On the business side, I am currently pivoting on my previous wellness coaching endeavors to create a new product that I will be excited to launch before the end of this year. I am truly committed to addressing the health and wellness disparities for executives and entrepreneurs, as it directly impacts how the community is treated. There will be more to share about this in the fall!
If you had to pick three qualities that are most important to develop, which three would you say matter most?
1) Failing big. If you are going to do it wrong, do it big and wrong. I often learned my greatest lessons from my greatest imperfections. Let me clarify–doing it big does not mean to do it with cockiness, gloating, or superiority over others. That can just make you look bad. But, to dare in making big decisions and trying things boldly only breeds large lessons. It grows your integrity, wisdom, discernment, and gratitude.
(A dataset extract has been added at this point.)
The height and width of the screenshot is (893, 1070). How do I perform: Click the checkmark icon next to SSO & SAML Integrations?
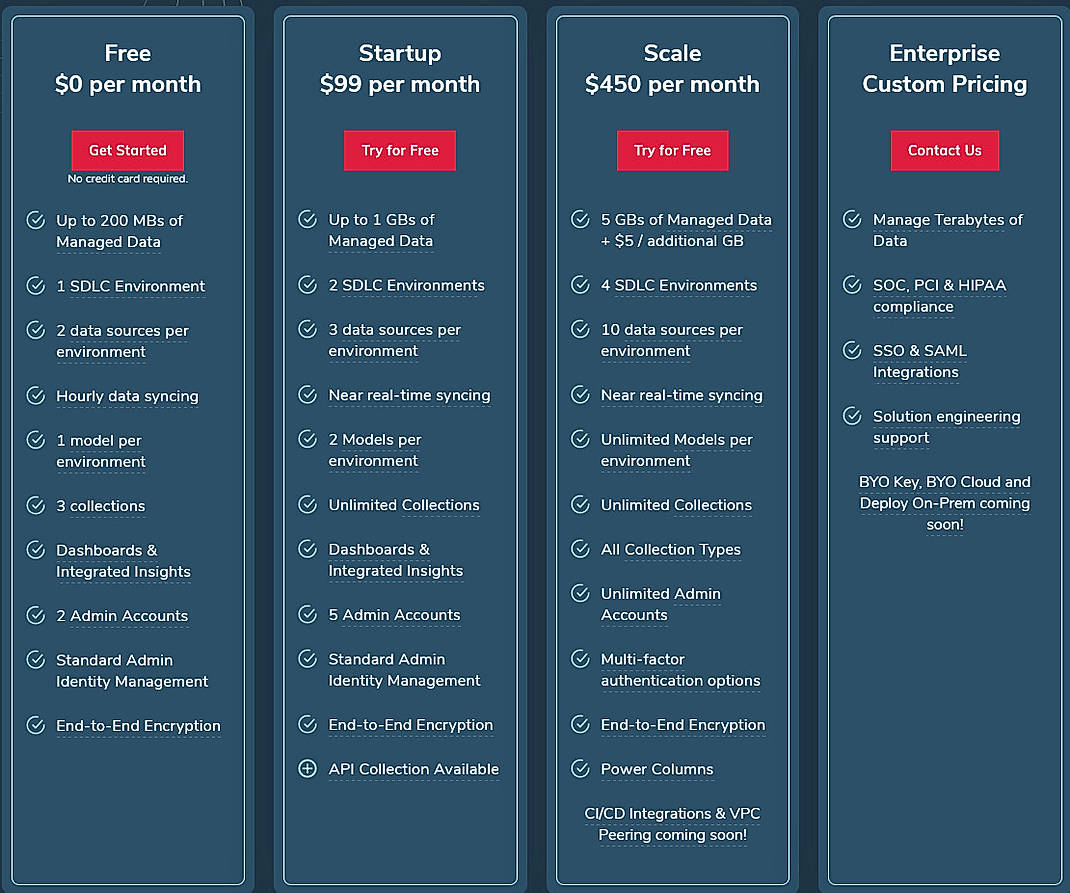click(851, 351)
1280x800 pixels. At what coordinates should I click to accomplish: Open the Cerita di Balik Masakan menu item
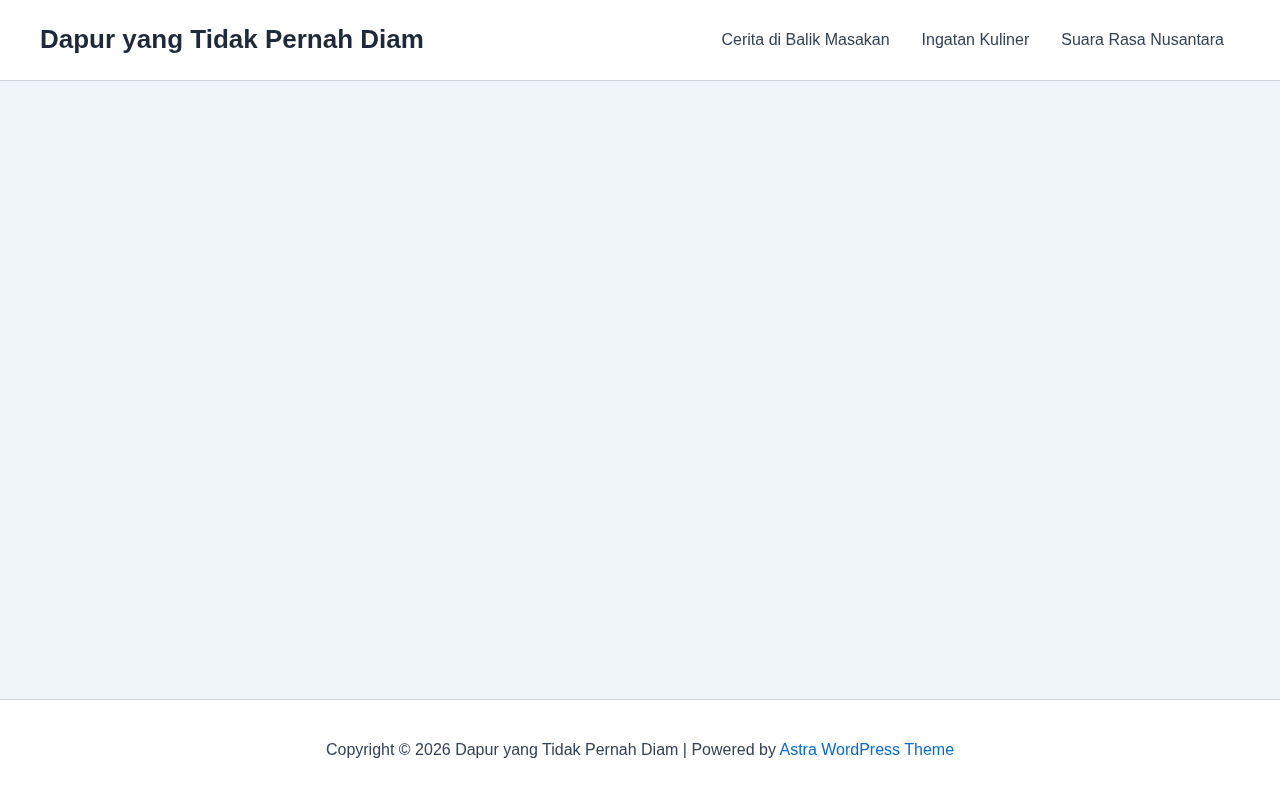[805, 40]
2) Be empathetic, flexible, and willing to learn. I truly believe you should humble yourself before you let life humble you. If we cut ourselves off from people or opportunities that instantly rub on us the wrong way, we may miss out on a multitude of blessings. Everyone doesn’t have to be our best friend, and every moment doesn’t have to be life-changing, but there can be a gem in everyone and anything, even in the most “off-putting” moments. We don’t have to stick around them long to learn from them. By allowing myself to understand the background of people or the context of a situation, it helped me to be more grounded and receptive towards the attributes of them that help me to grow as a person.
3) Emotional intelligence is essential. Having a healthy mind, effective communication, useful conflict resolution skills, and stress management is key. With this, treating people well and being a person that is easy to treat well helps so much. This not only helps for you to have better relationships with others, but this eases stress for yourself, which is a true catalyst for success.
We’ve all got limited resources, time, energy, focus etc – so if you had to choose between going all in on your strengths or working on areas where you aren’t as strong, what would you choose?
As a Wellness Coach who focuses on strengths to guide individuals towards success, I believe that our strengths are truly our gifts and superpowers. In fact, our strengths are so powerful that they may even enhance the spaces where we may be as strong in. Operating in our strengths also creates an ecosystem of strength through numerous individuals within society. Together, we all fuel strength. Here’s my greatest example:
Imagine a concert of your favorite artist. This artist has a strength in singing and possibly dancing. In addition, there are musicians, dancers, stage crew, lighting crew, publicist, assistant, marketing manager, sales manager, voice coach, designer, and numerous other role that are involved in this concert. Because every person at the concert is operating at their strengths, it has now created an entire successful experience. If the main artist tried to do all of those jobs, it would be a disaster. Plus, it would be quite stressful if it is even pulled off. Nonetheless, because people are more at ease when they are operating in their strengths, they may be more inclined to help someone out in another position to ensure that things remain in place.
I think oftentimes, we work in spaces where investments have been decreased in having the adequate amount of people to create something successful, so the value of investing in other talents has been stressed on our society not because it makes you more productive, but because it fills their missing gaps. We have been conditioned to believe that having more “strengths” is better, but that is a tactic to convince people on the benefit of utilizing less people for more tasks.